Segment Start: Input records

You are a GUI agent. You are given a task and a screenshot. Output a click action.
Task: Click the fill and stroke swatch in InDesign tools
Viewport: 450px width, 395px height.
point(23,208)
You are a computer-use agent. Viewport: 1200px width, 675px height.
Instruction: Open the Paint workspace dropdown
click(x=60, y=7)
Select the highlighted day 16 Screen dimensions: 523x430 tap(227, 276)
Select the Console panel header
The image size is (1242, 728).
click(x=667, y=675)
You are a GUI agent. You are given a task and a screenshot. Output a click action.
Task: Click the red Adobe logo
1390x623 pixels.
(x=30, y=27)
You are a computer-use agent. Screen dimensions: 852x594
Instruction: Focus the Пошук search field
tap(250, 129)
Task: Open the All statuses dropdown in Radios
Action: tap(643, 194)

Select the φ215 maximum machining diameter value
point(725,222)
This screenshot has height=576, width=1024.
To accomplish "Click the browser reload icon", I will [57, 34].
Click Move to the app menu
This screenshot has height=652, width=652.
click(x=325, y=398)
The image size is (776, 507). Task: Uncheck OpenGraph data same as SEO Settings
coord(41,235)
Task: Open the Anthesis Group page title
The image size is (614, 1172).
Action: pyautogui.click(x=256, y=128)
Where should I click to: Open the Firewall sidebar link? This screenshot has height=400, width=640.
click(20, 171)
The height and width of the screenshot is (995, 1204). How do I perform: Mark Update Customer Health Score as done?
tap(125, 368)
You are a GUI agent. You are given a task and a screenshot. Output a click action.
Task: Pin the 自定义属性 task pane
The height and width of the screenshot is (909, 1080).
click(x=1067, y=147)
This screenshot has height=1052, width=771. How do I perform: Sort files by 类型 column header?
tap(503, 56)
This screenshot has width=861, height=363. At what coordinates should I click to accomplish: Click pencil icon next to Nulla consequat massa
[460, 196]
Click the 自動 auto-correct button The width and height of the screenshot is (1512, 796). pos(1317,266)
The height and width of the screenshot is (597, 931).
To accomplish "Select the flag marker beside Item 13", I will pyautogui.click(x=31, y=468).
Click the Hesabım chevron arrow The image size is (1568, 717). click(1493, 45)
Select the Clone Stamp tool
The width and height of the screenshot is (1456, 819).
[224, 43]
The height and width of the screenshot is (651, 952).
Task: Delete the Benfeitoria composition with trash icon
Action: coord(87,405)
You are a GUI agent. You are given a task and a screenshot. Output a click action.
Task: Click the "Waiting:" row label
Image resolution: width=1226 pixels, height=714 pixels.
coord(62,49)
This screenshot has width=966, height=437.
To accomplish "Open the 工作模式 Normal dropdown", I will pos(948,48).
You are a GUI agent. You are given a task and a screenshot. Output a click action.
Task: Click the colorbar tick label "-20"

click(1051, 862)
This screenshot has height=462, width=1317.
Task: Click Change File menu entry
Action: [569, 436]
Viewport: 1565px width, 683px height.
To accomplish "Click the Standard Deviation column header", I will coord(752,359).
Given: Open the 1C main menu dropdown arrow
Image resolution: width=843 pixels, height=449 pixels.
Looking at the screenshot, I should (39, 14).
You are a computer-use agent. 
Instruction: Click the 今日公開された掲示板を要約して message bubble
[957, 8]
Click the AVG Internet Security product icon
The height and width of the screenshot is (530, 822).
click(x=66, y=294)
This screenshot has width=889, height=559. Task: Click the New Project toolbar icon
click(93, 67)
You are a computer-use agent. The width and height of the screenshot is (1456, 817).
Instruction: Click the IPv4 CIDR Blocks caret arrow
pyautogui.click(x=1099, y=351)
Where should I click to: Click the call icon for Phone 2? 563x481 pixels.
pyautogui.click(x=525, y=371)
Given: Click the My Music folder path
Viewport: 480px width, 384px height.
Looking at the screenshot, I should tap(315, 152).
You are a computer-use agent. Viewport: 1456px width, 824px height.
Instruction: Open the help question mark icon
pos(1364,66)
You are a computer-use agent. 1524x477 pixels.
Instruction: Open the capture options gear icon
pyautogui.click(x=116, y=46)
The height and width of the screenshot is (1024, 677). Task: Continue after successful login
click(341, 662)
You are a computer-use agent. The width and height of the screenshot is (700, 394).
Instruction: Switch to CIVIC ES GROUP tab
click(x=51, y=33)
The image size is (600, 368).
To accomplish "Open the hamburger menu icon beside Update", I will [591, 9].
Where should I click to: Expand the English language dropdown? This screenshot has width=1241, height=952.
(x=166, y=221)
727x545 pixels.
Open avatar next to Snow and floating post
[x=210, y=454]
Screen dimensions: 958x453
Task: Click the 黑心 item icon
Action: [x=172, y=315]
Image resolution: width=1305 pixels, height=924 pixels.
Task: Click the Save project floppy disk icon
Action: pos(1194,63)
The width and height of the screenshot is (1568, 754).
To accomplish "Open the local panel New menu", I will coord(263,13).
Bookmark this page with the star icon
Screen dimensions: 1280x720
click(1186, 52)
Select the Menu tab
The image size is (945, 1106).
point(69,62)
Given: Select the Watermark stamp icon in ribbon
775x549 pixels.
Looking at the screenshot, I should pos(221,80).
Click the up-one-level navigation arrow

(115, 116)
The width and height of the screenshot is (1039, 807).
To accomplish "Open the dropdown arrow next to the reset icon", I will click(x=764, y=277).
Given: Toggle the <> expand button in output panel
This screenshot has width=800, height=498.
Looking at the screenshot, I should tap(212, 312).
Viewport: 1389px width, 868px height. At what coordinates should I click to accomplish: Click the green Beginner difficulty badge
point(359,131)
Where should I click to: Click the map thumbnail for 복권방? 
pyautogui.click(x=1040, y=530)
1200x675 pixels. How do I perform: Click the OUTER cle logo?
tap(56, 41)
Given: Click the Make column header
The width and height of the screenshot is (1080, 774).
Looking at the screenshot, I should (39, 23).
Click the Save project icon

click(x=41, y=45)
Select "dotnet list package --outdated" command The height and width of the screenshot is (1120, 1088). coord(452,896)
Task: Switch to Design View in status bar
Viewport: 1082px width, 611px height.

Segment End: Input records

Exercise instructions:
Show all lines above holding "page".

Answer to this task:
Task: Open the Anthesis Group page title
Bookmark this page with the star icon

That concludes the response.